The 2002 Southland Conference baseball tournament was held from May 22 through 24, 2002 to determine the champion of the Southland Conference in the sport of college baseball for the 2002 season. The event pitted the top six finishers from the conference's regular season in a double-elimination tournament held at Vincent–Beck Stadium, home field of Lamar in Beaumont, Texas. Third-seeded won their first championship and claimed the automatic bid to the 2002 NCAA Division I baseball tournament.

==Seeding and format==
The top six finishers from the regular season were seeded one through six. They played a double-elimination tournament.
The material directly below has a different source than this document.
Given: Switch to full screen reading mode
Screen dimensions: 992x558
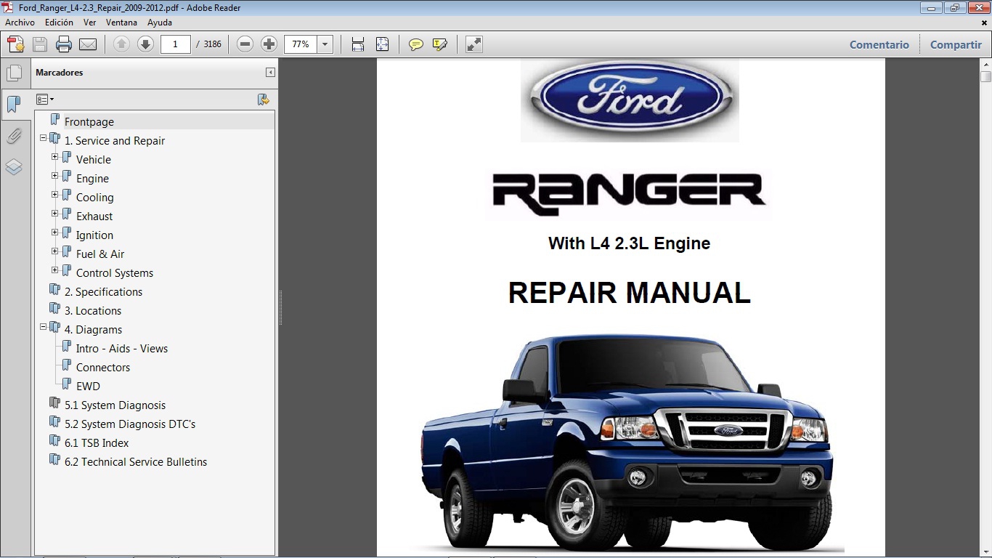Looking at the screenshot, I should [473, 44].
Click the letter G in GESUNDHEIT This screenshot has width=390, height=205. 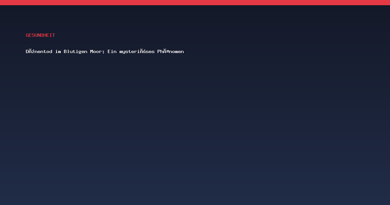pos(27,35)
| Team | W | L | T | Pct | Seed |
|---|---|---|---|---|---|
| Northwestern State | 17 | 10 | .630 | — | 1 |
| Louisiana–Monroe | 17 | 10 | .630 | — | 2 |
| Lamar | 16 | 11 | .593 | 1 | 3 |
| Texas–Arlington | 15 | 11 | .577 | 1.5 | 4 |
| McNeese State | 15 | 12 | .556 | 2 | 5 |
| Southwest Texas State | 14 | 13 | .519 | 3 | 6 |
| UTSA | 13 | 14 | .481 | 4 | — |
| Nicholls State | 11 | 15 | .423 | 5.5 | — |
| Sam Houston State | 9 | 18 | .333 | 8 | — |
| Southeastern Louisiana | 7 | 20 | .259 | 10 | — |

==All-Tournament Team==
The following players were named to the All-Tournament Team.

| Pos. | Name | School |
| P | Josh Gray | Lamar |
| Clay Hensley | Lamar |
| C | Matt Gowan | Lamar |
| 1B | Chris Micheles | Southwest Texas State |
| 2B | Blake Justice | Lamar |
| 3B | Mickey Hernandez | Lamar |
| SS | Ricky Solis | Northwestern State |
| OF | Alonzo Soliz | Northwestern State |
| Jordan Foster | Lamar |
| Tommy Eubanks | McNeese State |
| DH | Anatole Vincent | Northwestern State |

===Most Valuable Player===
Clay Hensley was named Tournament Most Valuable Player. Hensley was a pitcher for Lamar.